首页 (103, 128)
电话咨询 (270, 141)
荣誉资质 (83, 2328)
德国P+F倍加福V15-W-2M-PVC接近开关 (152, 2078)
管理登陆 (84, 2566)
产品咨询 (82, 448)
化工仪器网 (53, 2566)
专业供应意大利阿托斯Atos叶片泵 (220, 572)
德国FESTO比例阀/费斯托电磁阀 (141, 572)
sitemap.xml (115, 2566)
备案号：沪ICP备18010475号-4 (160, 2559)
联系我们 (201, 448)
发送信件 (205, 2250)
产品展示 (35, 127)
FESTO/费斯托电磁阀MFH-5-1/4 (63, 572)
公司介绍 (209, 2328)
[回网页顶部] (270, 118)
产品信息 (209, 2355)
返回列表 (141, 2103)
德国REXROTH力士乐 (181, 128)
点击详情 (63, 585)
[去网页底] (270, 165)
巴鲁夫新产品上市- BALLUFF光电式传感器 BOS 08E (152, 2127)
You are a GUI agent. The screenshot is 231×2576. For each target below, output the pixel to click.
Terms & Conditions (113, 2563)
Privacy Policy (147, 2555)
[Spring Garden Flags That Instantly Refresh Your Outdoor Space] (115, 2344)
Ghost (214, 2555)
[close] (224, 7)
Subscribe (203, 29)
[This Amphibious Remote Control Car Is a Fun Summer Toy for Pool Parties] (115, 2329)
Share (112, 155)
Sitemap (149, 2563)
---------------
Transcribe each record shown above, exactly.

Solution to this exercise ::
首页 (103, 128)
电话咨询 (270, 141)
荣誉资质 (83, 2328)
德国P+F倍加福V15-W-2M-PVC接近开关 (152, 2078)
管理登陆 (84, 2566)
产品咨询 (82, 448)
化工仪器网 (53, 2566)
专业供应意大利阿托斯Atos叶片泵 (220, 572)
德国FESTO比例阀/费斯托电磁阀 (141, 572)
sitemap.xml (115, 2566)
备案号：沪ICP备18010475号-4 (160, 2559)
联系我们 (201, 448)
发送信件 (205, 2250)
产品展示 (35, 127)
FESTO/费斯托电磁阀MFH-5-1/4 (63, 572)
公司介绍 (209, 2328)
[回网页顶部] (270, 118)
产品信息 (209, 2355)
返回列表 (141, 2103)
德国REXROTH力士乐 (181, 128)
点击详情 (63, 585)
[去网页底] (270, 165)
巴鲁夫新产品上市- BALLUFF光电式传感器 BOS 08E (152, 2127)
You are a GUI agent. The screenshot is 231×2576. For each target below, output the pixel to click.
Terms & Conditions (113, 2563)
Privacy Policy (147, 2555)
[Spring Garden Flags That Instantly Refresh Your Outdoor Space] (115, 2344)
Ghost (214, 2555)
[close] (224, 7)
Subscribe (203, 29)
[This Amphibious Remote Control Car Is a Fun Summer Toy for Pool Parties] (115, 2329)
Share (112, 155)
Sitemap (149, 2563)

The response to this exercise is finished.